▶ _Source data_
####################
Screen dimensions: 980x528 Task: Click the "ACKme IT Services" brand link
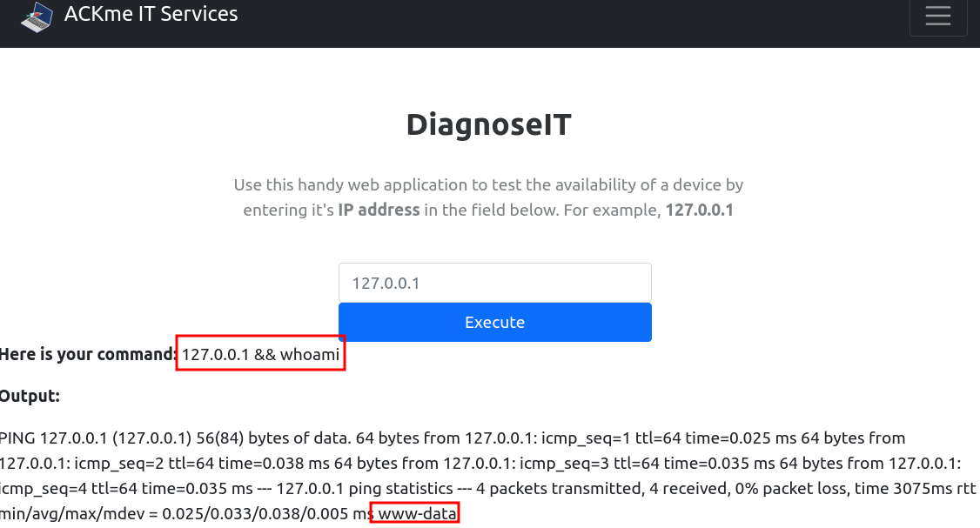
####################
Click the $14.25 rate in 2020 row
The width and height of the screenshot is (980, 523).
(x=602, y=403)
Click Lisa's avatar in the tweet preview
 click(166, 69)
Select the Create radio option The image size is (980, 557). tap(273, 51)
####################
▶ _Exercise goal_
Copy the entries above exactly, but only from the line holding "Click Lisa's avatar in the tweet preview" through the line holding "Select the Create", both included.

▶ _Solution to the exercise_
Click Lisa's avatar in the tweet preview
 click(166, 69)
Select the Create radio option The image size is (980, 557). tap(273, 51)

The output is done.